痛风和动脉粥样硬化关键基因的鉴定及分子调控网络的构建

Identification of key genes in gout and atherosclerosis and construction of molecular regulatory networks.

作者信息

Qing Gong, Yuan Zujun

机构信息

Gastroenterology Department, The People's Hospital of Chongqing Liangping District, Chongqing, China.

出版信息

Front Cardiovasc Med. 2024 Nov 29;11:1471633. doi: 10.3389/fcvm.2024.1471633. eCollection 2024.
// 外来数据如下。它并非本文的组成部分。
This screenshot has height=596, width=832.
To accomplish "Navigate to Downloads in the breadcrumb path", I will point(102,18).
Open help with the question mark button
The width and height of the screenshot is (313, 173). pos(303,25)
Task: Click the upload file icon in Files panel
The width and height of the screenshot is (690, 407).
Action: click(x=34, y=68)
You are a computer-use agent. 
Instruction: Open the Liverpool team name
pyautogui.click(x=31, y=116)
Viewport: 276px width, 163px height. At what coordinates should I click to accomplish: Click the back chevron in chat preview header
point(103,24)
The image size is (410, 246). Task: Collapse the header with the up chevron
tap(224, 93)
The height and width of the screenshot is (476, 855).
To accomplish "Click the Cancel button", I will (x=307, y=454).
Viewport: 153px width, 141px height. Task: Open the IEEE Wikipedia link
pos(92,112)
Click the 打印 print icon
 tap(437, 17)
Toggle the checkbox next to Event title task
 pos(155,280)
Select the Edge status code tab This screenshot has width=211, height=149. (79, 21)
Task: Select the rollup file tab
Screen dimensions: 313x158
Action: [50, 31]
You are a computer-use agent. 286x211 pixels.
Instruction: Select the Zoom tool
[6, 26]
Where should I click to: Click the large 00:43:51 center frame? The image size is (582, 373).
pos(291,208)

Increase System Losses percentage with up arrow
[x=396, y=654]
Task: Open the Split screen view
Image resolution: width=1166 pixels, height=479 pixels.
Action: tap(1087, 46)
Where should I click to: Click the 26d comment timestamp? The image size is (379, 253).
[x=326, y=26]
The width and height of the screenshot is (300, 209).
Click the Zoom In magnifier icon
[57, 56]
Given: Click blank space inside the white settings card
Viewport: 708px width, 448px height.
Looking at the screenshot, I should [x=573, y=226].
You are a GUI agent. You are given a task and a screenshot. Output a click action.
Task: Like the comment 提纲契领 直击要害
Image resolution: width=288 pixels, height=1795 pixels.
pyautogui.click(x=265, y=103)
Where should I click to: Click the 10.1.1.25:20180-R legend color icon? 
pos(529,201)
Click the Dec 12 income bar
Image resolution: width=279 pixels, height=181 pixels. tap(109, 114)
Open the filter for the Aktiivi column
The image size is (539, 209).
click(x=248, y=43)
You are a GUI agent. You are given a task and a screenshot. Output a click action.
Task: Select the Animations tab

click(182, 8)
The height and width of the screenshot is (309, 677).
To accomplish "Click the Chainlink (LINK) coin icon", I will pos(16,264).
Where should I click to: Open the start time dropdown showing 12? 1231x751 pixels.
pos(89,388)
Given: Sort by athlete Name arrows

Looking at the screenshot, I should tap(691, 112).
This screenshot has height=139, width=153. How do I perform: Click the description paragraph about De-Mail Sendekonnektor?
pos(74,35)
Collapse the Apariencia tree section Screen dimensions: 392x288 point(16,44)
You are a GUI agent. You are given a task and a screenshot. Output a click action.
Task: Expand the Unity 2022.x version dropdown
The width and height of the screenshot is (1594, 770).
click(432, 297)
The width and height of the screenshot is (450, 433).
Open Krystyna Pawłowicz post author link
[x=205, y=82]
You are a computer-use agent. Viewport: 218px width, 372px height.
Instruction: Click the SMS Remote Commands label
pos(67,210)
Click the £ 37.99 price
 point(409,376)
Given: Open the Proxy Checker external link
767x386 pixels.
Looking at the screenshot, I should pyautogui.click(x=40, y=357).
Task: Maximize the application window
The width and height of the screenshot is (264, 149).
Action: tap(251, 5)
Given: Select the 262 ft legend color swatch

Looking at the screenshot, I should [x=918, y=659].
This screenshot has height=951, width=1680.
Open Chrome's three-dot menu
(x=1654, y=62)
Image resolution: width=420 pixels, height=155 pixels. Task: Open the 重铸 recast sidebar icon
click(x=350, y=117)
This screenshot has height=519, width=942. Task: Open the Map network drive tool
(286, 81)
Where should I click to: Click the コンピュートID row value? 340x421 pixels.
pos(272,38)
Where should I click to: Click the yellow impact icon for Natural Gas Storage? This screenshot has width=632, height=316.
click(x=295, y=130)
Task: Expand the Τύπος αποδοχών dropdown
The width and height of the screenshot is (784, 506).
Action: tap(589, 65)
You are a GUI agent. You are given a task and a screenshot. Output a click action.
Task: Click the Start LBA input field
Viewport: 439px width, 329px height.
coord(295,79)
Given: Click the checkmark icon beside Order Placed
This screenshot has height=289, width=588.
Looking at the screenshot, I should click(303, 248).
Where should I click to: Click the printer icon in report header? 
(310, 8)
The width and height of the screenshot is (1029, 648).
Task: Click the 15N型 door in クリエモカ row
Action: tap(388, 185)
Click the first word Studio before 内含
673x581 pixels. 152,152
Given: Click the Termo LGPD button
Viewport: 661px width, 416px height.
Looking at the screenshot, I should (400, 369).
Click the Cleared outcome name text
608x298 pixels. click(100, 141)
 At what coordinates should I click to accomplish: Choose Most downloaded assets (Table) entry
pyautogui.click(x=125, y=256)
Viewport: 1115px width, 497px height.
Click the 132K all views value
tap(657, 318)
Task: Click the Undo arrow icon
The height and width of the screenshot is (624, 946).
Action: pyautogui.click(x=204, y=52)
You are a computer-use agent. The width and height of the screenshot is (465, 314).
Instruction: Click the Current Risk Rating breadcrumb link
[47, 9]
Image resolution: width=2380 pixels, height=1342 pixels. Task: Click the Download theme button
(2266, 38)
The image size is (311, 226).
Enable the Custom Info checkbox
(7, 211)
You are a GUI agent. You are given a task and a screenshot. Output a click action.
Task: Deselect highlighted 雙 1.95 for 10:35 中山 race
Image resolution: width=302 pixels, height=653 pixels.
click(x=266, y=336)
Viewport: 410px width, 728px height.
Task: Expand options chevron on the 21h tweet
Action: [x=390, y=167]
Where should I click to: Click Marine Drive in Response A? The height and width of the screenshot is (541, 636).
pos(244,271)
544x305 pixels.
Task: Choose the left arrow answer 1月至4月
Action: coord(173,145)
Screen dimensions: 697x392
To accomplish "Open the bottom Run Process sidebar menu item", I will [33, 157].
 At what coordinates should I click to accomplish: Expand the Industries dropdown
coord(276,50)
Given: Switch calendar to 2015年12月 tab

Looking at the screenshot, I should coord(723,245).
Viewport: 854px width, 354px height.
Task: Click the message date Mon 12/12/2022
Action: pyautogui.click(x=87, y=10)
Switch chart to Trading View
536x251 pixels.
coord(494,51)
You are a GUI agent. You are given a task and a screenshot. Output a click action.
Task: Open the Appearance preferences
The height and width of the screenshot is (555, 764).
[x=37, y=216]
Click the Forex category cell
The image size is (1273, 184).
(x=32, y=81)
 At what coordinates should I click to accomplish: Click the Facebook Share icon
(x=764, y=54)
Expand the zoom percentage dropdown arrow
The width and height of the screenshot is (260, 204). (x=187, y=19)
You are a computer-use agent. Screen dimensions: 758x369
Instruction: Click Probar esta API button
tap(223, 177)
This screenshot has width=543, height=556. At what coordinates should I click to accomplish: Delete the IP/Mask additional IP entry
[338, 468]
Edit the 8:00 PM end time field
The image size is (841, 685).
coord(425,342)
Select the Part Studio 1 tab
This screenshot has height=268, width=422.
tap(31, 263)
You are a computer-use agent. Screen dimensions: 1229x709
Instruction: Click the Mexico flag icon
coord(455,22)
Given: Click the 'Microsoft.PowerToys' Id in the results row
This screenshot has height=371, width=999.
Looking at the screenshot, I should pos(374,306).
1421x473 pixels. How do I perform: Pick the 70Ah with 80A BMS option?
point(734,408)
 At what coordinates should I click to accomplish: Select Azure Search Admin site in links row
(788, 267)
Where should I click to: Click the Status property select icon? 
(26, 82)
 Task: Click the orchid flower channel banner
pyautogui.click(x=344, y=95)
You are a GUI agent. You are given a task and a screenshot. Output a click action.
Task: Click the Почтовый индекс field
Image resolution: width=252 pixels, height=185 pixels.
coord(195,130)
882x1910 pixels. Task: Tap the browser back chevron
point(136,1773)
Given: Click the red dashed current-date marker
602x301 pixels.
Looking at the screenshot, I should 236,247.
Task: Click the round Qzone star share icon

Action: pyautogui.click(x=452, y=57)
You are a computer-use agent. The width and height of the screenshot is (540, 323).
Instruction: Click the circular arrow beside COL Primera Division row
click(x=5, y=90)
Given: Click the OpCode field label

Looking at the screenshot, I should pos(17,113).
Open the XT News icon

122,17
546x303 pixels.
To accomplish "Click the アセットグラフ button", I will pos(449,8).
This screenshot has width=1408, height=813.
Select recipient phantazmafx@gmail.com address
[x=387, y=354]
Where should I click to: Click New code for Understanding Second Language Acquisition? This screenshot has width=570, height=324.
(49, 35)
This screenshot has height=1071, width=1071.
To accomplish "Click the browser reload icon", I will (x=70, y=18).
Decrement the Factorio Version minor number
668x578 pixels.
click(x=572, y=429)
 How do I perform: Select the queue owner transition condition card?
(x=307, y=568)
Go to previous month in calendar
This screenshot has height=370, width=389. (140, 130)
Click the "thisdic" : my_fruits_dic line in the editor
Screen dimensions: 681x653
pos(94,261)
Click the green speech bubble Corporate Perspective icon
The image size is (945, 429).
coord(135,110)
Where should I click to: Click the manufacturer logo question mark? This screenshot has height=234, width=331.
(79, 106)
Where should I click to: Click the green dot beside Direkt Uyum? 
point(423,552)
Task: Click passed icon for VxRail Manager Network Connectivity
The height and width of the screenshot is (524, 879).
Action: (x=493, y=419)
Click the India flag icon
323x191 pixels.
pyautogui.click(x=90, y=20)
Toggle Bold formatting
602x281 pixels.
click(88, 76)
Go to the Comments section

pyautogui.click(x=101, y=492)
DOI:10.3389/fcvm.2024.1471633

PMID:39677038

原文链接:https://pmc.ncbi.nlm.nih.gov/articles/PMC11638179/

Abstract

BACKGROUND

Gout is a type of chronic inflammatory disease linked to the accumulation of monosodium urate crystals, leading to arthritis. Studies have shown that patients with gout are more likely to develop atherosclerosis, but the specific mechanisms involved remain unknown. The purpose of the research was to explore the key molecules and potential mechanisms between gout and atherosclerosis.

METHODS

Gene expression profiles for gout as well as atherosclerosis were obtained from the Gene Expression Omnibus (GEO) database, then differential analysis was utilized to identify common differentially expressed genes (DEGs) between the two diseases. The analysis of functional enrichment was conducted to investigate the biological processes that the DEGs might be involved in. The Cytoscape software was utilized to develop a protein-protein interaction (PPI) network as well as identify hub genes, while LASSO analysis was employed to select key genes. The TRRUST database was utilized to forecast transcription factors (TFs), and the miRTarBase database was utilized to forecast miRNAs.

RESULTS

Four key genes, CCL3, TNF, CCR2, and CCR5, were identified. The receiver operating characteristic (ROC) curves showed that the areas under ROC curve (AUC) for these four key genes in both gout and atherosclerosis were greater than 0.9. The analysis of functional enrichment revealed that the DEGs were primarily involved in "regulation of T-cell activation", "chemokine signaling pathway", and other biological processes. The TRRUST prediction results indicated that RELA and NFKB1 are common regulatory transcription factors for CCR2, CCR5, CCL3, and TNF. The miRTarBase prediction results showed that hsa-miR-203a-3p is a common regulatory miRNA for TNF and CCR5.

CONCLUSION

This study preliminarily explored the potential key molecules and mechanisms between gout and atherosclerosis. These findings provide new insights for further research into identifying potential biomarkers and clinical treatment strategies for these two diseases.

摘要

背景

痛风是一种与尿酸钠晶体积累相关的慢性炎症性疾病，可导致关节炎。研究表明，痛风患者更易发生动脉粥样硬化，但其具体机制尚不清楚。本研究旨在探讨痛风与动脉粥样硬化之间的关键分子和潜在机制。

方法

从基因表达综合数据库（GEO）获取痛风和动脉粥样硬化的基因表达谱，然后进行差异分析以鉴定两种疾病之间的共同差异表达基因（DEG）。进行功能富集分析以研究DEG可能参与的生物学过程。利用Cytoscape软件构建蛋白质-蛋白质相互作用（PPI）网络并鉴定枢纽基因，同时采用LASSO分析选择关键基因。利用TRRUST数据库预测转录因子（TF），利用miRTarBase数据库预测微小RNA（miRNA）。

结果

鉴定出四个关键基因，即CCL3、TNF、CCR2和CCR5。受试者工作特征（ROC）曲线显示，这四个关键基因在痛风和动脉粥样硬化中的ROC曲线下面积（AUC）均大于0.9。功能富集分析表明，DEG主要参与“T细胞活化调节”、“趋化因子信号通路”等生物学过程。TRRUST预测结果表明，RELA和NFKB1是CCR2、CCR5、CCL3和TNF的共同调节转录因子。miRTarBase预测结果显示，hsa-miR-203a-3p是TNF和CCR5的共同调节miRNA。